The study was printed in Scientific Reports. It was led by Megan Cimino, an oceanographer from College of Earth Ocean & Environment and co-authored by Heather J. Lynch from Stony Brook University, Vincent S. Saba from NOAA National Marine Fisheries Service and Matthew J. Oliver from College of Earth Ocean & Environment. They discovered that up to 60 percent of the Adelie penguin in Antarctica could be incapable of hosting colonies by the end of the century.
The researchers stated that by 2060, 30 percent of the present Adelie colonies or 20 percent of the overall population may drop. An estimated 60 percent of the colonies may be in decline by 2099.
Cimino explained that it is only in recent decades that they know Adelie penguins' population declines are associated with warming. This indicates that many regions of Antarctica have warmed too much and that further warming is no longer positive for the species.

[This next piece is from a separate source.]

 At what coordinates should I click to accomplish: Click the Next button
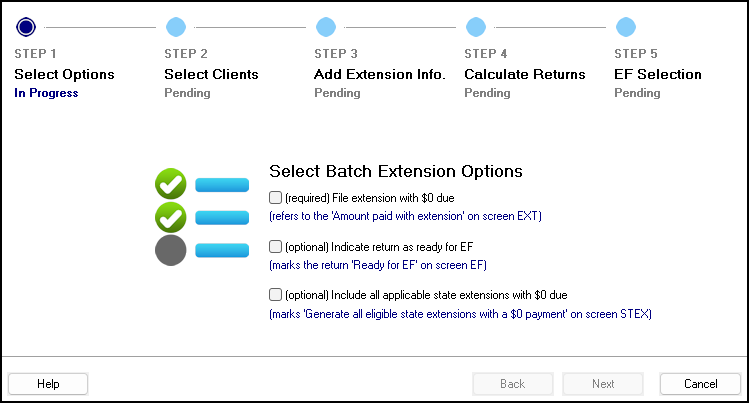[x=603, y=384]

The researchers said that the colonies that would be affected most may be in the West Antarctic Peninsula and the surrounding islands. These areas in the Antarctic have already experienced a drop in penguin populations. This is due to warm sea surface temperatures that reduce the proper area for rearing chicks.
Cimino said that the Cape Adare region of the Ross Sea is the home to the earliest known penguin occupation and has the largest known Adelie penguin rookery in the world. She further said that though the climate there is expected to warm a bit, it looks like it could be refugia in the future, and if you look back over geologic time it was likely a refuge in the past.
The Adelie penguin (Pygoscelis adeliae) lives along the entire Antarctic coast. The name Adelie derived from Adele Dumont D'Urville, the wife of French Explorer Jules Dumont d'Urville who discovered these penguins in 1840.
The Adelie penguin belongs in the genus Pygoscelis. The mitochondrial and nuclear DNA evidence indicates that the genus split from other penguins around 38 million years ago, about 2 million years after the ancestors of the genus Aptenodytes. And around 19 million years ago, the Adelie penguins split off from the other members of the genus.